Mr. Mnialkowski was sworn as a witness for the defendant. His recollection did not seem to be very clear. We quote some of his testimony:
“Before I and these people signed the contract, we have spoken of the payments and they told me that it will probably be hard to pay in five years, but I told them they could draw a mortgage out to the bank, and they could pay in full.
“Q. Did they then agree to take this house on those conditions, that you suggested, to pay the contract up in five years?
“A. Yes, sir.
“Q. Was there any talk between you and these *231parties as to an additional five years, after this five years expired?
“A. I just told them that after five years, the bank will pay them off, or someone else.
“Q. Was there any talk between you and them- as to an additional five years, after this first five years? Answer that yes or no.
“A. I told them after five years, the bank will pay them off, or something else.. . I don’t remember five years ago.
“Q. Do you remember having said that five years, that within five years they could draw a mortgage?
“A. Yes, sir; they could get a loan.
“Q. Would you have sold this house to them if you were to give them ten years to pay the contract?
“A. No, sir.
“Q. Why not?
“A. Because it was a small payment down, it was only $400.
“Q. Being that they agreed to pay up this contract in five years, was that an inducement for you to sell them this property at the small payment of $400 down?
“A. They told me they will pay more — not $50 only.
“Q. Well, was that one of the inducements?
“A. Yes, sir; because they said they will pay as much as they can.”
The man who drew the contract was called as a witness by the defendant.
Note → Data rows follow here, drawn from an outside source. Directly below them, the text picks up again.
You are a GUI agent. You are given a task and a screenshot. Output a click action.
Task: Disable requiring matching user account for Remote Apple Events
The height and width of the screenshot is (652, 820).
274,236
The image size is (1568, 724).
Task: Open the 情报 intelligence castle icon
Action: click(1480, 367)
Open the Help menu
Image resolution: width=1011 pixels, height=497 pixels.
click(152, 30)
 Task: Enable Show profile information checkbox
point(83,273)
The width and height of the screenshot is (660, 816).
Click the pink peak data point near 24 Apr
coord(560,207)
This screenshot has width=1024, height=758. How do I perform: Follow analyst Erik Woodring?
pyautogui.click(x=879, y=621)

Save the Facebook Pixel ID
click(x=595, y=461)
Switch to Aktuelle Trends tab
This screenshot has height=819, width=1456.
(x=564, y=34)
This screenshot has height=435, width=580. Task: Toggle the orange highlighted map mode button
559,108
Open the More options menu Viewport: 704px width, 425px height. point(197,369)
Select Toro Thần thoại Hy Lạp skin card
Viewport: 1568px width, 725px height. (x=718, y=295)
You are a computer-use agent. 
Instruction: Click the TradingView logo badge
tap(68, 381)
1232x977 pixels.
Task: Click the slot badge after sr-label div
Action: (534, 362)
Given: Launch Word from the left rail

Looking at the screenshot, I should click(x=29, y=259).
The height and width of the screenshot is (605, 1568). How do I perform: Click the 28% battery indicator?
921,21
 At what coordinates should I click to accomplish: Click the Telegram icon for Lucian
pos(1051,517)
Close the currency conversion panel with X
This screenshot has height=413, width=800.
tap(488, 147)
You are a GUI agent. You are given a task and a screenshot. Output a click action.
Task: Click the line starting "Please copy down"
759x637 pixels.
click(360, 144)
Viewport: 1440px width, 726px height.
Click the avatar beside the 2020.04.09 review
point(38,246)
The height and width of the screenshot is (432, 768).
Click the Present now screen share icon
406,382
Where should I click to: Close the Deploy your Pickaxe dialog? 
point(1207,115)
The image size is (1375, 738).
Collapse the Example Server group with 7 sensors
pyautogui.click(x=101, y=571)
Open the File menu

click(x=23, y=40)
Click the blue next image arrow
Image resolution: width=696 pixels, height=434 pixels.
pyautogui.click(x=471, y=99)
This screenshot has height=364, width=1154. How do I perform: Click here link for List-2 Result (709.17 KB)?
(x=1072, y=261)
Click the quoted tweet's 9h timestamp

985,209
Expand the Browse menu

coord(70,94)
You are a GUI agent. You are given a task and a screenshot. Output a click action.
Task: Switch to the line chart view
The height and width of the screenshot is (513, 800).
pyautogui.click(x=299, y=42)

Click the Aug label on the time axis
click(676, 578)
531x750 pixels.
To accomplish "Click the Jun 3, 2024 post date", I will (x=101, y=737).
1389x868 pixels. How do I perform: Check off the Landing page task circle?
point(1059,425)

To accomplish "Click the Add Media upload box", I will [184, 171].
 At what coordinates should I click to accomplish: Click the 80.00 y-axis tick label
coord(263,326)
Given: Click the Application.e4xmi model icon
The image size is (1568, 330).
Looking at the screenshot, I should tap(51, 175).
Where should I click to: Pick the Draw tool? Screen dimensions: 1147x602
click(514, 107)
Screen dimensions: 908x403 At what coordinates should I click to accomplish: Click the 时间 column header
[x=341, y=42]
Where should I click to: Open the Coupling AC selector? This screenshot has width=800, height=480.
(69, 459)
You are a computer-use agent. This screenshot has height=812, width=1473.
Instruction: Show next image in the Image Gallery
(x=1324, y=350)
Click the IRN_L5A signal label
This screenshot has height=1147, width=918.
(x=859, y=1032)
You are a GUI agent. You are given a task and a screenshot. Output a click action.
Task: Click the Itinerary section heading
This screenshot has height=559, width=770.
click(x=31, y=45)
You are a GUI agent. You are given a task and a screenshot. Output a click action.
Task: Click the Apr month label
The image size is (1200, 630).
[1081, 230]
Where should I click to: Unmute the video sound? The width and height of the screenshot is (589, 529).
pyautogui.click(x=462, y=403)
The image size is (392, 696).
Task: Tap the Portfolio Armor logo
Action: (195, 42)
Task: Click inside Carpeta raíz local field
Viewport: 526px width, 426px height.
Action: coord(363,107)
He did not remember the plaintiffs. We quote from his testimony:
“That is the land contract made by me and witnessed by me. There was no talk in my office when this contract was entered into of an additional five years. It might have been said that they could not get it down, that they would assume the mortgage, if there would be a mortgage. Thére was talk about a mortgage in my office. I made a number of these contracts for five years and when it was impossible for people to pay in five years, it was suggested that they could take a mortgage so they were willing to take this contract at five years and if you can’t pay the entire balance then take out a mortgage, and it was talked so in this case before these people signed *232the contract, nothing was said by Sidorskis that they wanted any additional five years. When I put the phrase, Tn five years from date/ it meant the contract should be paid up in five years.”
There is nothing said in the contract that at the end of five years, if the quarterly payments were made, as provided therein, that a deed would be given and a mortgage would be taken, either running to the seller of the house and lot, or to a bank, if the money was obtained from a bank.
The plaintiffs in this case are illiterate Polish people, who signed the contract by making their mark. They also signed the bill of complaint in this case in the same way. It is clear in any view of the testimony that the understanding of the parties was not put into the contract. No one expected the house and lot would be paid for in full in five years. The trial judge had the great advantage of hearing and seeing the witnesses, and he believed the version given by Mrs. Sidorski.
It is urged that defendant is a bona fide purchaser without notice and for that reason a decree should be granted in her favor. If we are right in our interpretation of the contract that defense is not available to her and a reading of the contract by her would show the-times and amounts of payment were not definitely stated in the contract.
The decree is affirmed, with costs to the appellees.
Wiest, C. J., and Fellows, McDonald, Clark, Bird, Sharpe, and Steere, JJ., concurred.